Saya pernah membahas masalah komik pendidikan di blog ini. Budaya baca orang Jepang
juga didukung oleh kecepatan dalam proses penerjemahan buku-buku asing (bahasa
inggris, perancis, jerman, dsb). Konon kabarnya legenda penerjemahan buku-buku
asing sudah dimulai pada tahun 1684, seiring dibangunnya institute penerjemahan
dan terus berkembang sampai jaman modern. Biasanya terjemahan buku bahasa
Jepang sudah tersedia dalam beberapa minggu sejak buku asingnya diterbitkan.
8. Kerjasama Kelompok
Budaya di Jepang tidak terlalu
mengakomodasi kerja-kerja yang terlalu bersifat individualistik. Termasuk klaim
hasil pekerjaan, biasanya ditujukan untuk tim atau kelompok tersebut. Fenomena
ini tidak hanya di dunia kerja, kondisi kampus dengan lab penelitiannya juga
seperti itu, mengerjakan tugas mata kuliah biasanya juga dalam bentuk kelompok.
Kerja dalam kelompok mungkin salah satu kekuatan terbesar orang Jepang. Ada
anekdot bahwa “1 orang professor Jepang akan kalah dengan satu orang professor
Amerika, hanya 10 orang professor Amerika tidak akan bisa mengalahkan 10 orang
professor Jepang yang berkelompok” . Musyawarah mufakat atau sering disebut
dengan “rin-gi” adalah ritual dalam kelompok. Keputusan strategis harus
dibicarakan dalam “rin-gi”.
9. Mandiri
Sejak usia dini anak-anak dilatih
untuk mandiri. Irsyad, anak saya yang paling gede sempat merasakan masuk TK
(Yochien) di Jepang. Dia harus membawa 3 tas besar berisi pakaian ganti, bento
(bungkusan makan siang), sepatu ganti, buku-buku, handuk dan sebotol besar
minuman yang menggantung di lehernya. Di Yochien setiap anak dilatih untuk
membawa perlengkapan sendiri, dan bertanggung jawab terhadap barang miliknya
sendiri. Lepas SMA dan masuk bangku kuliah hampir sebagian besar tidak meminta
biaya kepada orang tua. Teman-temen seangkatan saya dulu di Saitama University
mengandalkan kerja part time untuk biaya sekolah dan kehidupan sehari-hari.
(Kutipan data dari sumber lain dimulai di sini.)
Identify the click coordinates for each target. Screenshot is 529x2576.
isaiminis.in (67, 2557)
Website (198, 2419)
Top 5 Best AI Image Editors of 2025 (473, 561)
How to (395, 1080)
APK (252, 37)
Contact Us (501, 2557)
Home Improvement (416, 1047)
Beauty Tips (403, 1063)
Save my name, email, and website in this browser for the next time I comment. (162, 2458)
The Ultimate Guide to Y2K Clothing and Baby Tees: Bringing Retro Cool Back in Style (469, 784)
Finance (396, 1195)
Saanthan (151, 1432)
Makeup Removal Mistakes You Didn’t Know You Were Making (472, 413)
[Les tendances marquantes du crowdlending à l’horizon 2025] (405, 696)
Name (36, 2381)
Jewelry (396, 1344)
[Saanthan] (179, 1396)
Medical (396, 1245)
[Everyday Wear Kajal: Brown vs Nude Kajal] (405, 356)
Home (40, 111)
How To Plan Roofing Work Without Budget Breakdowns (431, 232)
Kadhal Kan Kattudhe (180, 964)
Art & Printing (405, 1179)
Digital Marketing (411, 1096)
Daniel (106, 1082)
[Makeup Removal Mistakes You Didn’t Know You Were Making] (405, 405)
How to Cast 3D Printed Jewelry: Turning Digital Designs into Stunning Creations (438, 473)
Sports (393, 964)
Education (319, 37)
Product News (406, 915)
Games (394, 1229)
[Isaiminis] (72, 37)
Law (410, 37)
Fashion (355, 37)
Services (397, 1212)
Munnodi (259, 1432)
Kalaupun kehabisan uang, mereka “meminjam” uang ke orang tua yang itu nanti
mereka kembalikan di bulan berikutnya.
10. Jaga Tradisi & Menghormati Orang Tua
Perkembangan teknologi dan
ekonomi, tidak membuat bangsa Jepang kehilangan tradisi dan budayanya. Budaya
perempuan yang sudah menikah untuk tidak bekerja masih ada dan hidup sampai
saat ini.
Budaya minta maaf masih menjadi
reflek orang Jepang. Kalau suatu hari anda naik sepeda di Jepang dan menabrak
pejalan kaki , maka jangan kaget kalau yang kita tabrak malah yang minta maaf
duluan.
Sampai saat ini orang Jepang
relatif menghindari berkata “tidak” untuk apabila mendapat tawaran dari orang
lain. Jadi kita harus hati-hati dalam pergaulan dengan orang Jepang karena
“hai” belum tentu “ya” bagi orang Jepang Pertanian merupakan tradisi leluhur
dan aset penting di Jepang. Persaingan keras karena masuknya beras Thailand dan
Amerika yang murah, tidak menyurutkan langkah pemerintah Jepang untuk
melindungi para petaninya. Kabarnya tanah yang dijadikan lahan pertanian
mendapatkan pengurangan pajak yang signifikan, termasuk beberapa insentif lain
untuk orang-orang yang masih bertahan di dunia pertanian. Pertanian Jepang
merupakan salah satu yang tertinggi di dunia.